### GIVEN TEXT

Tony Blair had a tennis lesson with a coach whose identity was not revealed, Cherie went to the gym, and none of the heads of government opting for a game of golf wanted their scores to be publicly known.

It was yet another day in the secretive life of the Commonwealth. As the leaders gathered for their traditional summit retreat in the scenic town of George, their critics condemned them yesterday as a "gentlemen's club" for politicians, with little interest in the plight of the organisation's 1.8 billion subjects, many of whom enjoy less than perfect human rights.

So far, however, the four-day summit, has been dominated by a new spat between Britain and Zimbabwe's anti-gay President Robert Mugabe, who claimed the former colonial power was run by a cabinet of "gay gangsters". (Recently he was the target of a "citizen's arrest" in London by the campaigning group Outrage!) Britain chose to get "not very worked up" over the accusations, according to Mr Blair's spokesman, Alastair Campbell.

In George President Yoweri Museveni of Uganda was expressing the hope that the retreat would provide a "quiet atmosphere, away from the glare of publicity, for reflection". The most important thing for the Commonwealth, he told reporters was "to commonise [sic] our views".

Back in the host city of Durban, however, human rights campaigners were deploring the organisation's extremely limited plans to promote democracy among its members.

The 53 countries present for the conference will tomorrow undertake to extend the role of the Commonwealth's ministerial action group, charged with dealing with offending governments, in three areas. They will condemn governments which postpone elections beyond their constitutional term; those which ban "legitimate political activities by opposition parties of the media"; and club members guilty of "systematic violations of fundamental human rights through the abrogation of the rule of law or the independent judiciary".

######
### DATA SECTION

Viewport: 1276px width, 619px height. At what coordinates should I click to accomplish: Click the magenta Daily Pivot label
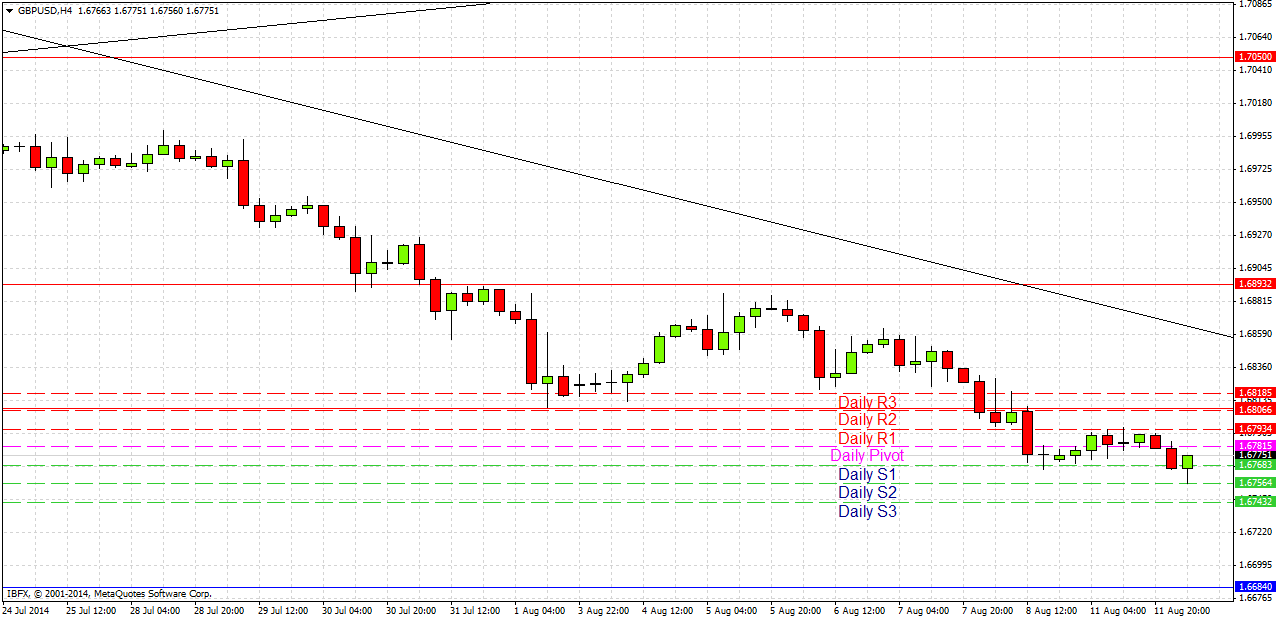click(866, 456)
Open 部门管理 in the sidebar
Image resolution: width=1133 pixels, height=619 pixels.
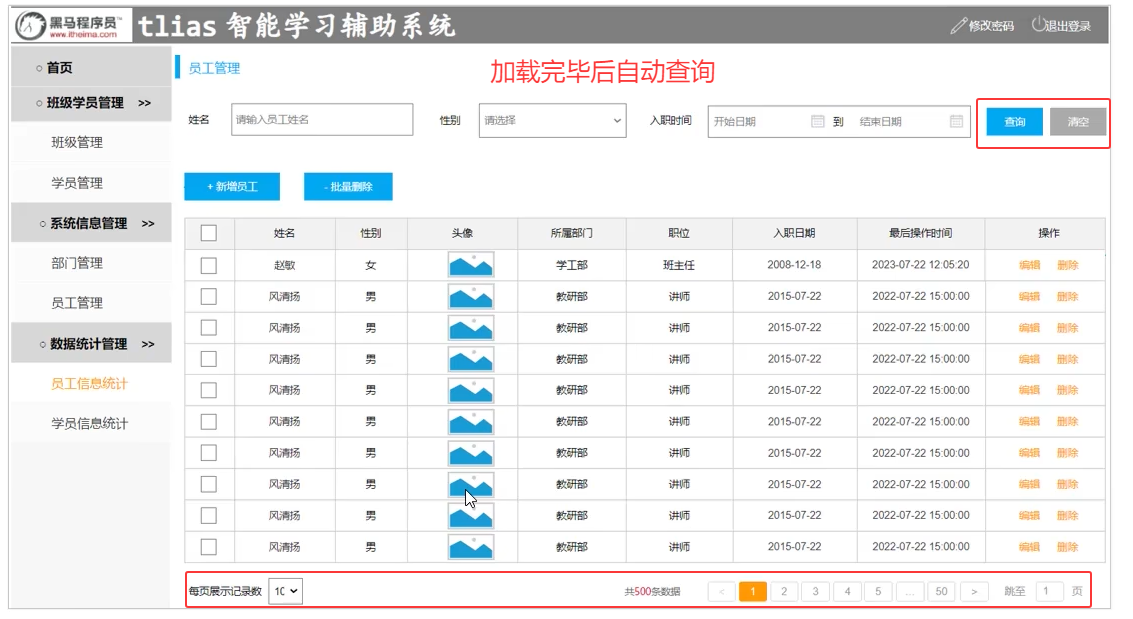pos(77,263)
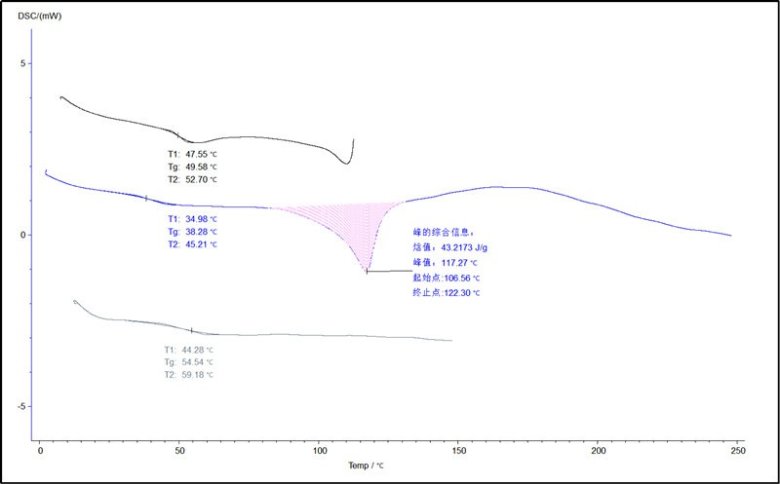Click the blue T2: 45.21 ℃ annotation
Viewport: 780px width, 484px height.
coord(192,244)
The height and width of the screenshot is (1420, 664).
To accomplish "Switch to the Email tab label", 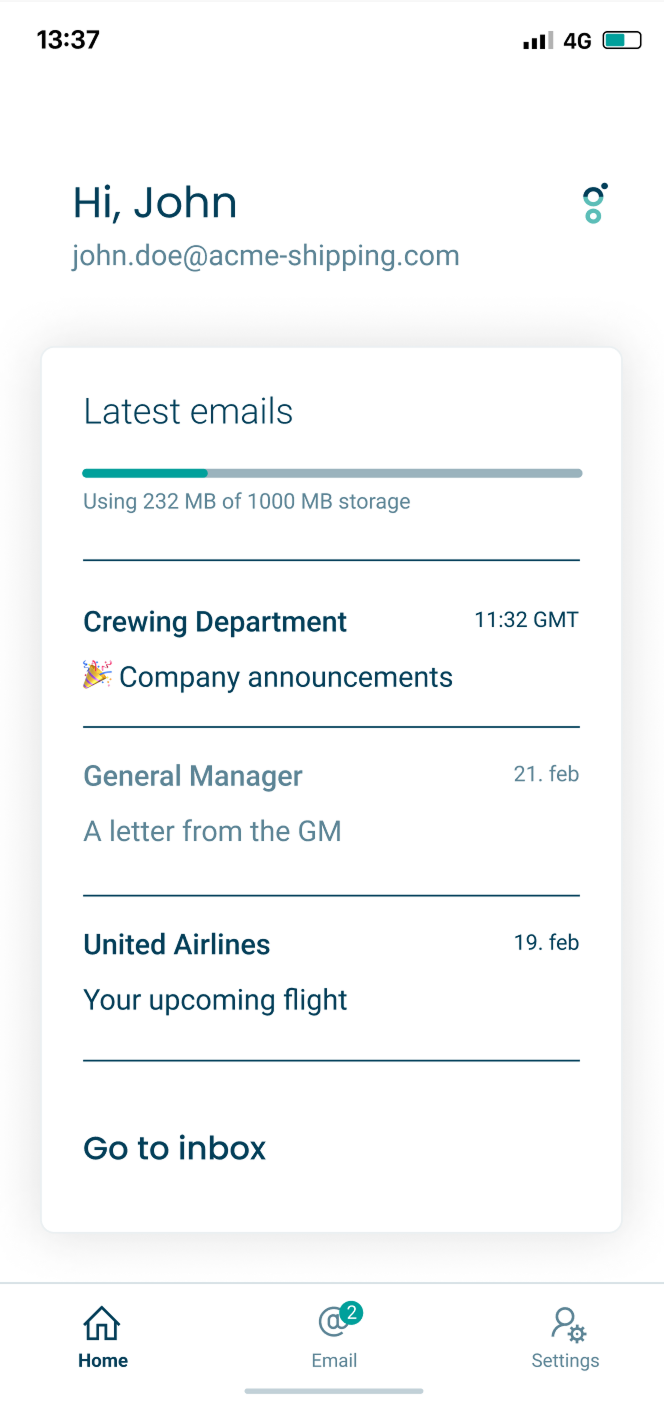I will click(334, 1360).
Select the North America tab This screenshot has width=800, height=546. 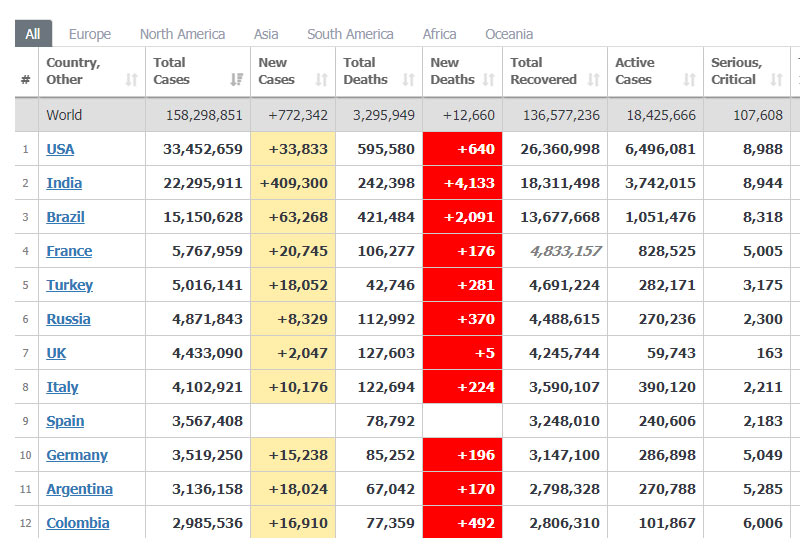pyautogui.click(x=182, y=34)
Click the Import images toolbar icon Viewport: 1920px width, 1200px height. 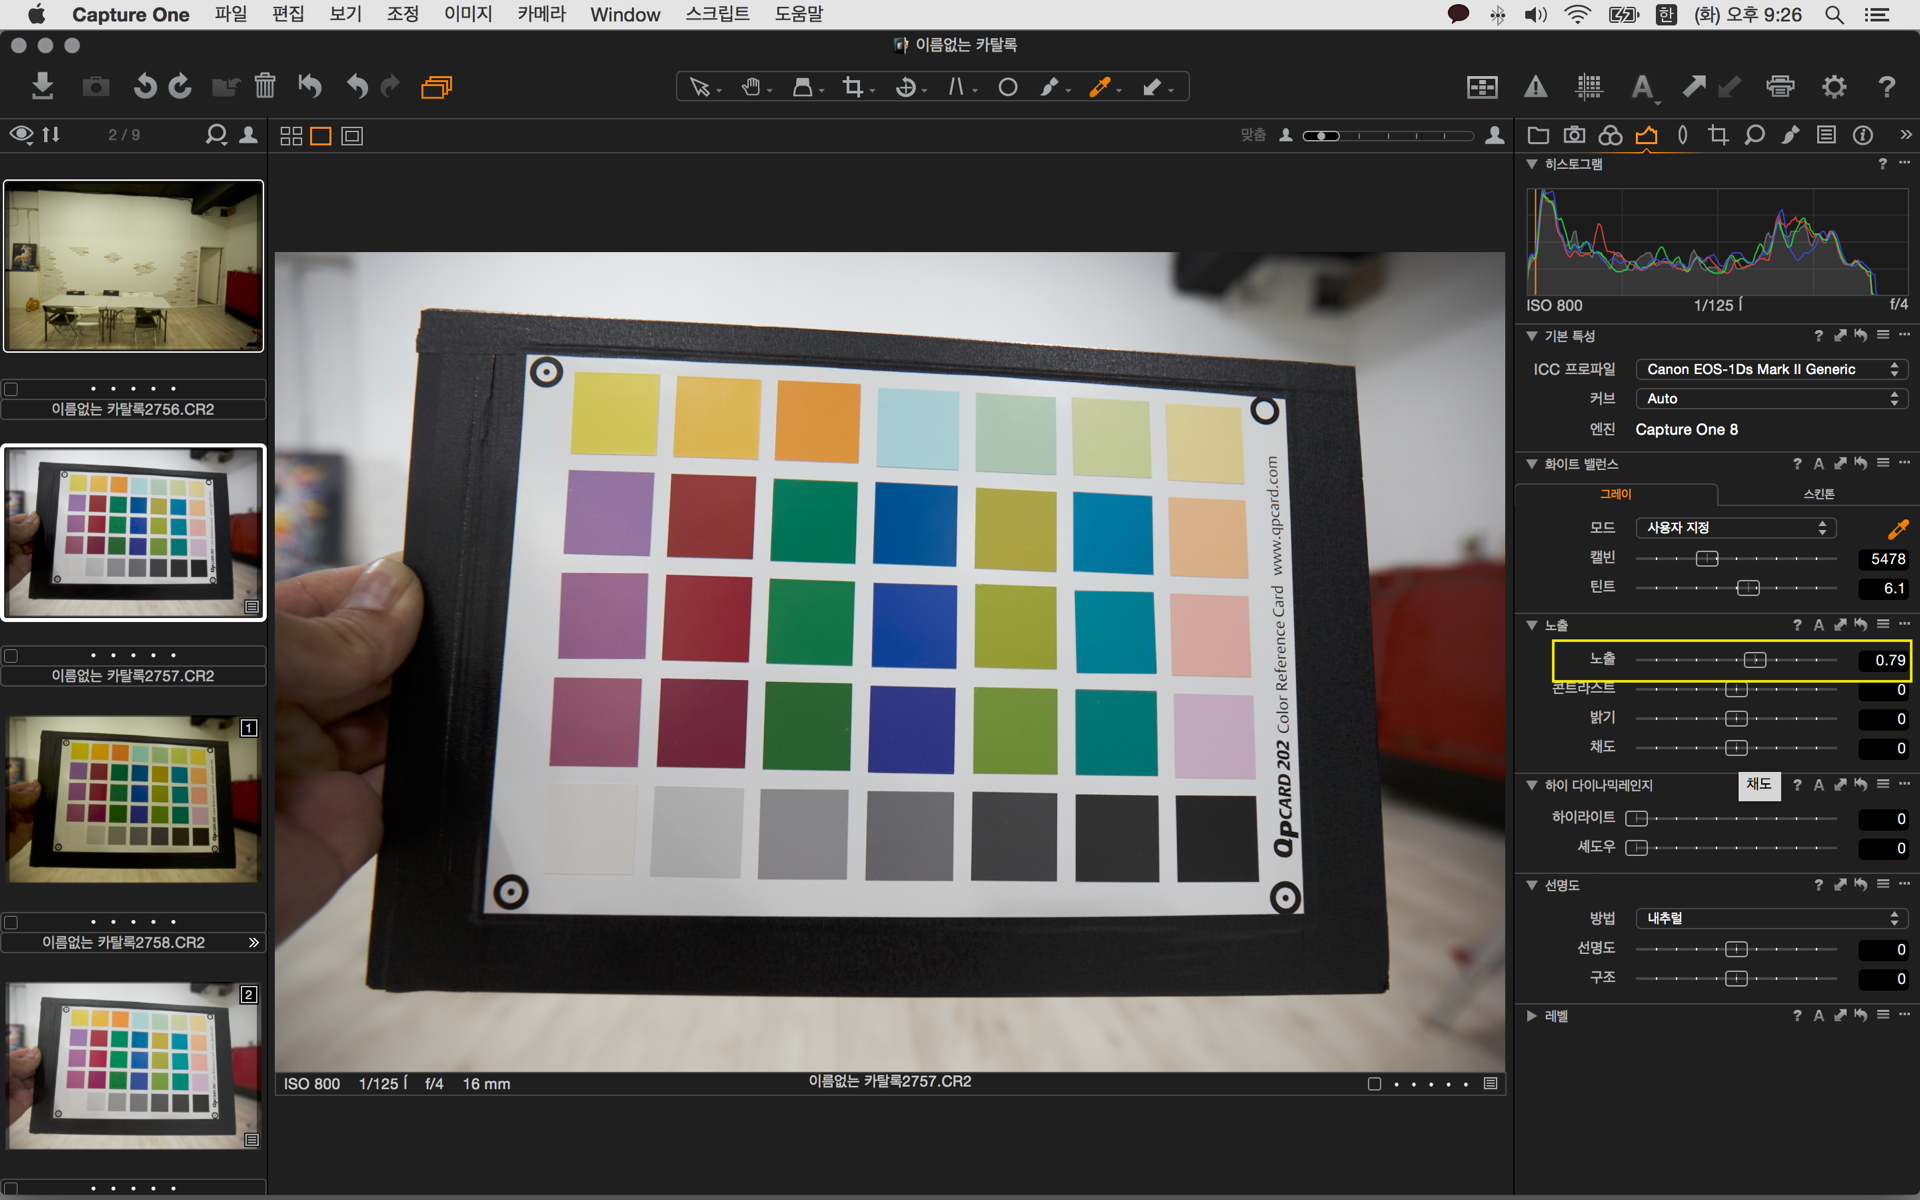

######

GOAL OF THE EXERCISE
Please explain, in one to three sentences, why critics in the Commonwealth summit report called the leaders a "gentlemen's club" for politicians.

FULL SOLUTION
The critics saw the leaders as having little interest in the plight of the Commonwealth's 1.8 billion subjects. Many of those subjects enjoy less than perfect human rights.